Haonan Ye scite author profile

Polymer heterojunctions (PHJs) have emerged as promising photocatalysts for the photocatalytic hydrogen evolution (PHE). Nevertheless, most PHJs exhibit unsatisfactory hydrogen evolution rate (HER), primarily attributing to their own high-energy Frenkel excitons and poor light capturing ability. In this paper, a molecular engineering strategy is developed to further broaden spectral response range and simultaneously accelerate Frenkel excitons dissociation within PHJs. For this purpose, three donor-acceptor (D-A) conjugated polymers/g-C 3 N 4 heterojunctions with alternative donor units (fluorene, carbazole, N-annulated perylene for P1, P2, and P3, respectively) and the invariant acceptor unit (benzothiadiazole) have been designed and fabricated for efficient PHE. Experimental results show that copolymerizing different donor units into the polymer skeleton not only extends the visiblelight response range but also promotes photoexciton separation within polymer/g-C 3 N 4 PHJs.
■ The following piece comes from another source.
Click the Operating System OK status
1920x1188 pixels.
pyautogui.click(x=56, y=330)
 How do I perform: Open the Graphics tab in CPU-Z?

Notably, copolymerizing the strongest electron donor unit (N-annulated perylene) achieves the best light capture ability and the most effective photoexcitation separation of the P3/g-C 3 N 4 , leading to significantly increase HRE of 13.0 mmol h −1 g −1 with a recorded apparent quantum yield of 27.32% at 520 nm. Importantly, the Type II heterojunction mechanism within P3/CN was first proved by theoretical calculation. This work provides a promising strategy for reasonably developing efficient PHJs for solar fuel production.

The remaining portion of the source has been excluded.